Anyone else been reviewing the forum and have the thing go blank, create a message that says "due to an error on the forum this tab is being recovered?

I have not caught the illegal code call yet, but I will..........

Just wondering if it is me or if others see it.


----------



## fpnmf (Jan 23, 2011)

Everything here is working just fine for me.
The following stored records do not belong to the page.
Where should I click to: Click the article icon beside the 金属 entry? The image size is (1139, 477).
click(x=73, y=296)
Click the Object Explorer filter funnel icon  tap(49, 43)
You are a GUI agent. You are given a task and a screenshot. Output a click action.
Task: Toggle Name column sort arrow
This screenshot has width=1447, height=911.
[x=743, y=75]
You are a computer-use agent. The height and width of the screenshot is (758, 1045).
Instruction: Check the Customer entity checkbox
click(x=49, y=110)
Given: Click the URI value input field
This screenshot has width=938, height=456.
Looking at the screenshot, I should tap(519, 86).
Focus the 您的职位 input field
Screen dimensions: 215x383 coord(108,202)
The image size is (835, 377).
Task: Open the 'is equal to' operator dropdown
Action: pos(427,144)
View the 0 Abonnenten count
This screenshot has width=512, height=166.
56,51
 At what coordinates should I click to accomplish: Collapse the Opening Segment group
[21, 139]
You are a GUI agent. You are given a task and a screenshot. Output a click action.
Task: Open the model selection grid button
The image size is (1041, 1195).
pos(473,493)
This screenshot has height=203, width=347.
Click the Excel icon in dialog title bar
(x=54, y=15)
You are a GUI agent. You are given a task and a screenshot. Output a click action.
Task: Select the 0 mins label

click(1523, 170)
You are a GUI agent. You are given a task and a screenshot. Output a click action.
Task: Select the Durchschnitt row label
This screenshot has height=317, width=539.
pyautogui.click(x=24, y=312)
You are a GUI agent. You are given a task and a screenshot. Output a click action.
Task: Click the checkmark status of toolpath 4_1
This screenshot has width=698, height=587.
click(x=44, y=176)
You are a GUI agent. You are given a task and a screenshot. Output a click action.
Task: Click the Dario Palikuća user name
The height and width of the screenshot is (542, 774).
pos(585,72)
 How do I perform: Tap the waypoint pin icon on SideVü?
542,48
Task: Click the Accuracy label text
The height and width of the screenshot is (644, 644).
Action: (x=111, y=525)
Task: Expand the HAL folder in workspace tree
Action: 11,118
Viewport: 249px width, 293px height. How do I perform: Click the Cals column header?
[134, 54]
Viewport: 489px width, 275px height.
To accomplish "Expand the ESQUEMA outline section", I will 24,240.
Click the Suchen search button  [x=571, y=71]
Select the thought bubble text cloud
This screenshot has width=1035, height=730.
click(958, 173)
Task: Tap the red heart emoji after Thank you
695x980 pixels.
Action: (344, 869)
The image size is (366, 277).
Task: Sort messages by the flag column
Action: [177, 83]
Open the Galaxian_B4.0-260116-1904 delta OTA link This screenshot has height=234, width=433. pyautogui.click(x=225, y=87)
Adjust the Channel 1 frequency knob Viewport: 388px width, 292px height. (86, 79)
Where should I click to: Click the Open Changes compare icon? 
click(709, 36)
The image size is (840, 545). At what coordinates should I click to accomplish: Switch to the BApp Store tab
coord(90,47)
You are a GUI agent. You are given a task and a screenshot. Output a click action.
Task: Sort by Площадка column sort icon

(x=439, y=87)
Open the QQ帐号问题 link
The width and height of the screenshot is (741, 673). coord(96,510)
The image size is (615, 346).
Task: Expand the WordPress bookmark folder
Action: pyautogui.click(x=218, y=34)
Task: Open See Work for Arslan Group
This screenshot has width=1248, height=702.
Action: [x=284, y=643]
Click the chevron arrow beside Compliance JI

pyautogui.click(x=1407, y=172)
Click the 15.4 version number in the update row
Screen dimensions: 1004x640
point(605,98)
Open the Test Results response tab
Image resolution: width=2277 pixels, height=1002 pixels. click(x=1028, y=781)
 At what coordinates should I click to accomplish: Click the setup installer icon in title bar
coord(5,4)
Posting and picture posting.

IE,Vista,wireless,ATTultra dsl.

Thanks to saying this, it will now prolly run amuck!!

  Craig


----------



## mballi3011 (Jan 23, 2011)

No I haven't had anything like that yet. It sure seem like you are having quite the time with this site now Bob.


----------



## bbally (Jan 23, 2011)

Not really, been having trouble with it for a while.  Just started documenting it to make sure someone is aware and see if others experience the same thing.


----------



## pops6927 (Jan 23, 2011)

No problems whatsoever, at all, no lockups, no weird messages, no pics failing to post, nothing.. nada.. everything is working stupendously!  I should add... once I switched from IE to Google Chrome... prior to that, it all sucked!


----------



## bbally (Jan 23, 2011)

Pops6927 said:


> No problems whatsoever, at all, no lockups, no weird messages, no pics failing to post, nothing.. nada.. everything is working stupendously!  I should add... once I switched from IE to Google Chrome... prior to that, it all sucked!


OK I see... second time the browser thing has come up.


----------



## bmudd14474 (Jan 23, 2011)

Bob at work I have had lots of calls from folks with weird issues on lots of different sites and they almost all end up being related to IE.


----------



## SmokinAl (Jan 25, 2011)

Try google chrome, it's fast, it's free, just download from google. Has none of the IE issues. I've been using it for about 1 year & have had no problems.


----------



## fpnmf (Jan 25, 2011)

Dang it I knew it would happen... This happened and then the site got all wacky. Cleared the cache and all that stuff and restarted. Seems ok now...

*Warning*: array_merge() [function.array-merge]: Argument #2 is not an array in */var/www/sites/www.smokingmeatforums.com/releases/20110113204943/config/class-configurator.php* on line *140*

*Fatal error*: Uncaught exception 'Exception' with message 'TOP_LEVEL_CATEGORY has not been defined' in /var/www/sites/www.smokingmeatforums.com/releases/20110113204943/config/class-configurator.php:31 Stack trace: #0 /var/www/sites/www.smokingmeatforums.com/releases/20110113204943/config/class-configurator.php(26): Configurator::requireDefined('TOP_LEVEL_CATEG...') #1 /var/www/sites/www.smokingmeatforums.com/releases/20110113204943/common/common.php(92): Configurator::requireDefined(Array) #2 /var/www/sites/www.smokingmeatforums.com/releases/20110113204943/module.php(2): require_once('/var/www/sites/...') #3 {main} thrown in */var/www/sites/www.smokingmeatforums.com/releases/20110113204943/config/class-configurator.php* on line *31*


----------